Grace Notes and Possibilities: Hope

Our senior pastor Paul called me last month and told me about a new church project. He imagined conversations among Laurel Heights members about how the COVID-19 pandemic had impacted us, what unexpected good had come, and what hopes we had for our future church. Paul asked me to read the concept paper he had drafted and consider being the project lead for this idea he and the church leadership team were calling “Grace Notes and Possibilities.” I read the paper and I told him “yes.”

I also told Paul that if he had called two weeks earlier I would have told him “no.” I wasn’t ready. I did not have the energy. Grief takes a lot out of you. My wife, Lydia Powell, had died four months earlier. Some days I could do several tasks while other days I gave myself bonus points for brushing my teeth twice. The ebb and flow. Coping with grief. Adjusting to a new identity: Widow.

I love doing project management. Lists and spreadsheets and timelines—oh my! We assembled a dynamic team (Tanya Campen, Sue Hall, Stephen Haney, Jane Manning, Katie Myers, Paul Escamilla and our fabulous Zoom facilitator Rev. Wyndee Holbrook) and went to work.
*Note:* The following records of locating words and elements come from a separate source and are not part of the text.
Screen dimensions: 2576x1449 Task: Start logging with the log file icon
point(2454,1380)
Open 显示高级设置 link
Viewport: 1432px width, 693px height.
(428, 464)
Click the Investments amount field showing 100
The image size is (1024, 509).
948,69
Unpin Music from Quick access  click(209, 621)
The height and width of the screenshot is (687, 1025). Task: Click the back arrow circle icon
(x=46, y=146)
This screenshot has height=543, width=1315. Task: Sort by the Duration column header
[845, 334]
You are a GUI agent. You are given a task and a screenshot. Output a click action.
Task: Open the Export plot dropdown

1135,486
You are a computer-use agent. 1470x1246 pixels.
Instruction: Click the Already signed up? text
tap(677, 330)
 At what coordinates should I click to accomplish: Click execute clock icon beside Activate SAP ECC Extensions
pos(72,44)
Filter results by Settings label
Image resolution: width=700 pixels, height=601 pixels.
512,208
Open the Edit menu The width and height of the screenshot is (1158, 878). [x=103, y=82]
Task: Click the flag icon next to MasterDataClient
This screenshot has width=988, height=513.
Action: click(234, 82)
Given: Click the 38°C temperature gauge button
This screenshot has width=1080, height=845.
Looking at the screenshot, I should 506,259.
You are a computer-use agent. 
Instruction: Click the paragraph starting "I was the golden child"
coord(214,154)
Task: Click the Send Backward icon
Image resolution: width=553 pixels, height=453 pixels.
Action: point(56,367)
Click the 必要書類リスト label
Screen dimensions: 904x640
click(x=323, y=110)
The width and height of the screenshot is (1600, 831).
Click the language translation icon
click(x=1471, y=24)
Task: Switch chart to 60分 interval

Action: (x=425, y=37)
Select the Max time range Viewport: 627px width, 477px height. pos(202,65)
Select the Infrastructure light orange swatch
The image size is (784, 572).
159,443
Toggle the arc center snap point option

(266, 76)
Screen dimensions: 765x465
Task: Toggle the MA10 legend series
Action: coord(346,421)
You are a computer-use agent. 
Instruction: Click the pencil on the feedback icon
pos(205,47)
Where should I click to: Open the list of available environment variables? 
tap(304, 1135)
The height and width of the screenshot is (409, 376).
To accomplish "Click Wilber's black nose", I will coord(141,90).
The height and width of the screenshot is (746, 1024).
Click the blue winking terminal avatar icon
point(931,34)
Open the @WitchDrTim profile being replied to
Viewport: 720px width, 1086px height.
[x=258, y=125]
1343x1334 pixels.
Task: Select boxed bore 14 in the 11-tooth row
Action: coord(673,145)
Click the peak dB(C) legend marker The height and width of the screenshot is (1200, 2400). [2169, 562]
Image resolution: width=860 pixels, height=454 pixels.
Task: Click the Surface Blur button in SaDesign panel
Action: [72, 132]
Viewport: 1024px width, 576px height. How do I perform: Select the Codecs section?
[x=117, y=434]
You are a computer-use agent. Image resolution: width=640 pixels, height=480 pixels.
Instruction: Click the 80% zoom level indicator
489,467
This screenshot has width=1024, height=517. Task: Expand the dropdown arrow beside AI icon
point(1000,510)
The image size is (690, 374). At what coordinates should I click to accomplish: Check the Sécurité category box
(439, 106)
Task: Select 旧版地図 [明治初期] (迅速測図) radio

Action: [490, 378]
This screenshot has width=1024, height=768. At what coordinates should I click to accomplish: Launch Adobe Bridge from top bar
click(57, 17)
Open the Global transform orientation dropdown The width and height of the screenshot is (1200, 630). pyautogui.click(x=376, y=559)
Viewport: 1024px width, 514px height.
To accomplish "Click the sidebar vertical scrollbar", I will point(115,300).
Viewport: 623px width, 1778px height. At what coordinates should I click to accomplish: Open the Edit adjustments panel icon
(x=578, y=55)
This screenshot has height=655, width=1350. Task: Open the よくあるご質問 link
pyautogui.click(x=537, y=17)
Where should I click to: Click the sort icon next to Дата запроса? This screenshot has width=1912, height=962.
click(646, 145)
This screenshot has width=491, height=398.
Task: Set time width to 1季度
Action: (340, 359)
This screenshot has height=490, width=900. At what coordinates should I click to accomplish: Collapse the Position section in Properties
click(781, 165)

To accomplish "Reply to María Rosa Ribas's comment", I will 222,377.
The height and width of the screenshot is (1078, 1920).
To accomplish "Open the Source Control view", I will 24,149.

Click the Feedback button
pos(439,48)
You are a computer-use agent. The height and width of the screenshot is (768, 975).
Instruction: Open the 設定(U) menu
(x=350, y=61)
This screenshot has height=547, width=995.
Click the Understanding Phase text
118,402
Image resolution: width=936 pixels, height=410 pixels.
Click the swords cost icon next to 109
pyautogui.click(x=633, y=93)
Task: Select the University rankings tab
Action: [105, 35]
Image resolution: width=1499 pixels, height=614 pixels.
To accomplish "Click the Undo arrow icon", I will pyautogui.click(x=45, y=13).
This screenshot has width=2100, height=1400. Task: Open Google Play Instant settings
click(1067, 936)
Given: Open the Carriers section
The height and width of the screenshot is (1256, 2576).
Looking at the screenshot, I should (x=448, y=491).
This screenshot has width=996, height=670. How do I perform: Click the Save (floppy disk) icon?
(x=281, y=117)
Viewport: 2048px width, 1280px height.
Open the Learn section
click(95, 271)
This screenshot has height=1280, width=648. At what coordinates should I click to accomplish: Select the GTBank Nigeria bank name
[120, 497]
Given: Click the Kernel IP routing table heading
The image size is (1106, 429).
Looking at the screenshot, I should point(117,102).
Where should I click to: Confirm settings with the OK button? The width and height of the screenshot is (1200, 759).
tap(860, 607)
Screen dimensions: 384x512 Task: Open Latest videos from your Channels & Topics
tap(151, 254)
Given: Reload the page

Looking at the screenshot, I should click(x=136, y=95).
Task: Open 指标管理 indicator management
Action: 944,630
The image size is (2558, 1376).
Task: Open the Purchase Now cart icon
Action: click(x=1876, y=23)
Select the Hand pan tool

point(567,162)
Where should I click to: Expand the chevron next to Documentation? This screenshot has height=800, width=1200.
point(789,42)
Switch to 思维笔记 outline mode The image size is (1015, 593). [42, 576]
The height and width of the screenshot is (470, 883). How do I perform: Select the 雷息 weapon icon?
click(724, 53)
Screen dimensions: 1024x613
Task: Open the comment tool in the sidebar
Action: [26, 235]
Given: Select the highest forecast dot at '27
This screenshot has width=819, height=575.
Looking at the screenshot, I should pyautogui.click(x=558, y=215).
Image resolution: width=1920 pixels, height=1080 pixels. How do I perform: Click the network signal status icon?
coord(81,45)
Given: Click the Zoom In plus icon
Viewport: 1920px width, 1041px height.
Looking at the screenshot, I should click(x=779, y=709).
We invited you to participate in a number of ways: Zoom sessions, a 7-question survey, Instagram and Facebook prompts, and videos. We want to know how you are doing during this abnormal time as well as your hopes and imaginings for the future of our church. What will our new normal look like? In the process of doing this work, I realized that my own list of “yeses” in this “no” season was getting longer and longer.

  • My son Ryan and I meet up at church each Sunday. We tie a ribbon to the prayer wall. Listen to the bells. Share moments of silence followed by deep conversation.
  • I joined a Sunday School class. On Zoom!
  • Relationships with my church family are deepening.
  • The love and support of family, friends, and my church family help me in my grief to know that I am not alone.
  • God is with me.
  • Ideas for changes for our church are being imagined which will open our doors even wider.
  • We are closer, even in our separateness.

What could not be imagined a year ago has been lived. I have survived. We have survived. I have hope -and hope does not disappoint (Romans 5:1-5). Thank you, Laurel Heights, for being the church for me through this time, and inviting me, patiently, to find my way again into life together with you, my church family. I am grateful beyond words for the grace note that is you.

Rachel Goeres,
Chair, Grace Notes and Possibilities Work Team

Therefore, since we are justified by faith, we have peace with God through our Lord Jesus Christ, through whom we have obtained access to this grace in which we stand; and we boast in our hope of sharing the glory of God. And not only that, but we also boast in our sufferings, knowing that suffering produces endurance, and endurance produces character, and character produces hope, and hope does not disappoint us, because God’s love has been poured into our hearts through the Holy Spirit that has been given to us.